I am trying to work with pySpark on this google public BigQuery table (Table size: 268.42 GB, Number of rows: 611,647,042). I set the region of the cluster to US (the same of the BigQuery table) but the code it's extremely slow even when using several High-performance machines in the cluster. Any idea why? Should I create a copy of the public BigQuery table in my bucket instead? If yes, how?
from pyspark.sql import SparkSession
spark = SparkSession.builder \
.master('yarn') \
.appName('spark-bigquery-crypto') \
.config('spark.jars', 'gs://spark-lib/bigquery/spark-bigquery-latest_2.12.jar') \
.getOrCreate()
# Use the Cloud Storage bucket for temporary BigQuery export data used
# by the spark-bigquery-connector.
bucket = "dataproc-staging-us-central1-397704471406-lrrymuq9"
spark.conf.set('temporaryGcsBucket', bucket)

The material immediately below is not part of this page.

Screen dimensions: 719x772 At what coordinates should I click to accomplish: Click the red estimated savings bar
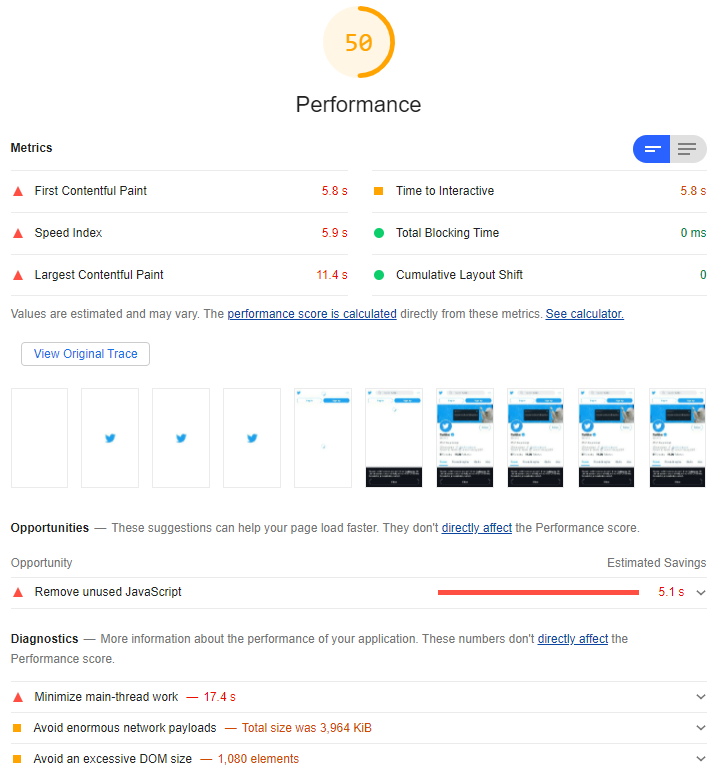pyautogui.click(x=538, y=592)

# Load data from BigQuery.
eth_transactions = spark.read.format('bigquery') \
.option('table', 'bigquery-public-data:crypto_ethereum.transactions') \
.load()
eth_transactions.createOrReplaceTempView('eth_transactions')
# Perform SQL query.
df = spark.sql('''SELECT * FROM eth_transactions WHERE DATE(block_timestamp) between "2019-01-01" and "2019-01-31"''')